**** Supplied data

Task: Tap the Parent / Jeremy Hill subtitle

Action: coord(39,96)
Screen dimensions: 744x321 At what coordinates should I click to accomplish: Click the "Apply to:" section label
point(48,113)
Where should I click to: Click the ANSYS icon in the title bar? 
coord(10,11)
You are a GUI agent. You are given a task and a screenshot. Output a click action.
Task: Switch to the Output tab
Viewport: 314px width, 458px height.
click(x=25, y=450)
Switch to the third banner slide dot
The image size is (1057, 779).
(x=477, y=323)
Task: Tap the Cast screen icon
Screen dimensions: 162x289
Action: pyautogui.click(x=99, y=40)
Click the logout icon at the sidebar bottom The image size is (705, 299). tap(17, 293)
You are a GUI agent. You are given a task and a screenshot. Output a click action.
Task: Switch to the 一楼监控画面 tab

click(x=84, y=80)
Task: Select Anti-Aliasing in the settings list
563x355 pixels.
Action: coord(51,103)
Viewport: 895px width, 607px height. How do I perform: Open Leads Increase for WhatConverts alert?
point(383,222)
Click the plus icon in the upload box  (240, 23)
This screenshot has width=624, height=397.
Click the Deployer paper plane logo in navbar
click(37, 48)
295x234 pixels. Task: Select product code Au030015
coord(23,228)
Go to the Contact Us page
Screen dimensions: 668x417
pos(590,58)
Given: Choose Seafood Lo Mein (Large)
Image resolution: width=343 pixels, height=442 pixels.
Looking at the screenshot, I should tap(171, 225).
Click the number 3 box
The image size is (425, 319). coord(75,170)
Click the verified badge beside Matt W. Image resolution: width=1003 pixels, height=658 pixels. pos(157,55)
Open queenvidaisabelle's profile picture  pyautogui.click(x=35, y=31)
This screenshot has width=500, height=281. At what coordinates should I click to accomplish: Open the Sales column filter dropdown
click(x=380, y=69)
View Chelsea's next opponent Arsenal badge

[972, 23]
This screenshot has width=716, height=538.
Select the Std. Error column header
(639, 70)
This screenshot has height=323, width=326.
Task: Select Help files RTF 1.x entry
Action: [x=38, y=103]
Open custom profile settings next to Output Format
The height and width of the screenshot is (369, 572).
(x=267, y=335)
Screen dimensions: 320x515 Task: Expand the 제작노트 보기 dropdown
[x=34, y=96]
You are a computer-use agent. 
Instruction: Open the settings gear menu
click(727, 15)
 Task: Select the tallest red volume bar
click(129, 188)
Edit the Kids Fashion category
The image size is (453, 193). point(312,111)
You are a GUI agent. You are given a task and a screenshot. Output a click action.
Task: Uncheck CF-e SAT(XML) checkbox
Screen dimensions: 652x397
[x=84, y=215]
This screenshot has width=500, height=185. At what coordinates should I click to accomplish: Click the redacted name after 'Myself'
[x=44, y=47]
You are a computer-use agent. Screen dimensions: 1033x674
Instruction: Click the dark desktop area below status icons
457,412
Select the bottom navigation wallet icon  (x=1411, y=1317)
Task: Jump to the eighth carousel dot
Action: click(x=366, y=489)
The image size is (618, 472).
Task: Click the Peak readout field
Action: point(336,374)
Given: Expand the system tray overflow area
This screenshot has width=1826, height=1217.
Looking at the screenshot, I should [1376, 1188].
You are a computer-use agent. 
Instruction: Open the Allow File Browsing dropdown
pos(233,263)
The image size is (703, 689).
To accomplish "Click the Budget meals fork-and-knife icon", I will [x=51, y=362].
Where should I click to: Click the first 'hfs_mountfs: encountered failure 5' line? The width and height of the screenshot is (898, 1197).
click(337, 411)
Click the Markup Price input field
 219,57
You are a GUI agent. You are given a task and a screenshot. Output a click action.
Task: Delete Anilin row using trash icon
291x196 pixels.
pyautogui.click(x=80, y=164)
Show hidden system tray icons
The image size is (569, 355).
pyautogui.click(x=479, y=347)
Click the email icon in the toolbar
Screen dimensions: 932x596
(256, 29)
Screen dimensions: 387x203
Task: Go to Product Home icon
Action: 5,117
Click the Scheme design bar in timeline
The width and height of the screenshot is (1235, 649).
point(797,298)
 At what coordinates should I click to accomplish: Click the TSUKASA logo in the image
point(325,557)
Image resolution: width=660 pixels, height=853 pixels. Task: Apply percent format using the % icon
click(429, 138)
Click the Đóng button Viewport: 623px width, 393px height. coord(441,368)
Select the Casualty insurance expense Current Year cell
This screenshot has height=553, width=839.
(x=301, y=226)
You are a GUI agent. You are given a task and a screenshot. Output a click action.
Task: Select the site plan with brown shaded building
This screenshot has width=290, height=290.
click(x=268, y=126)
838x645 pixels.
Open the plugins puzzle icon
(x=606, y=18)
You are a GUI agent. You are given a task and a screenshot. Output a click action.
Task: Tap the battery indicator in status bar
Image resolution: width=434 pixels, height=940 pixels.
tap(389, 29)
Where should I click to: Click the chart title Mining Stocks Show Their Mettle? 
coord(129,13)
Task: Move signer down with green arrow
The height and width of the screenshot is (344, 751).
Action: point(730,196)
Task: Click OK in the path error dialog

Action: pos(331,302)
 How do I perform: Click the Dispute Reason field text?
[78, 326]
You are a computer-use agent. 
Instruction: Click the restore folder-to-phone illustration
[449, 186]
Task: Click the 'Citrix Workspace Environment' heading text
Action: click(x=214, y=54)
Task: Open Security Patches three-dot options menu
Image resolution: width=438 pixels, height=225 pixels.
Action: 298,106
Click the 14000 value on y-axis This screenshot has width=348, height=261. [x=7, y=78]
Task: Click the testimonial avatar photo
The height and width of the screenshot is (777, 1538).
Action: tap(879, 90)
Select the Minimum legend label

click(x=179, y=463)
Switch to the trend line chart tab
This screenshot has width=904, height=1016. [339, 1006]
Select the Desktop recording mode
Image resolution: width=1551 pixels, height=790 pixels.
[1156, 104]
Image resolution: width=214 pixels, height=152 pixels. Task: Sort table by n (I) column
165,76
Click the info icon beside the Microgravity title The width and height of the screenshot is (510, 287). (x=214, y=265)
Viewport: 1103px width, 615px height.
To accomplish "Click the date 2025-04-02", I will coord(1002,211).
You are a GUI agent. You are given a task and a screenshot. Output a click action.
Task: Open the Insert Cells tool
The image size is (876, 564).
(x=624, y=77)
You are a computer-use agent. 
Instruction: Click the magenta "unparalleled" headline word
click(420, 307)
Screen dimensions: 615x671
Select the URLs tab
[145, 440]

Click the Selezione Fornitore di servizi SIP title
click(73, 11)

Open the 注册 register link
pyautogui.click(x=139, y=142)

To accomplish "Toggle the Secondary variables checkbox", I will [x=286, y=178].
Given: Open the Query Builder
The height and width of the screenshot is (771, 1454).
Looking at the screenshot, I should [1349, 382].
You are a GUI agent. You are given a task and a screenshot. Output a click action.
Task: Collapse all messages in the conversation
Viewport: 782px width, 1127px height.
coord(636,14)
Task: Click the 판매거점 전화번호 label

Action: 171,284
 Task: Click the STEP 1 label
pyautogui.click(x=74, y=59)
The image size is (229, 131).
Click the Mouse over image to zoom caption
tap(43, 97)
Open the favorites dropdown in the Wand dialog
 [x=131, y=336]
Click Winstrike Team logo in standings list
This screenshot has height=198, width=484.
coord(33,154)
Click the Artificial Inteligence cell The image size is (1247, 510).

********

Work to complete> Which lines of the material contain the string "will"? List each of them.

Task answer>
To accomplish "Click the Budget meals fork-and-knife icon", I will [x=51, y=362].
To accomplish "Click the date 2025-04-02", I will coord(1002,211).
To accomplish "Toggle the Secondary variables checkbox", I will [x=286, y=178].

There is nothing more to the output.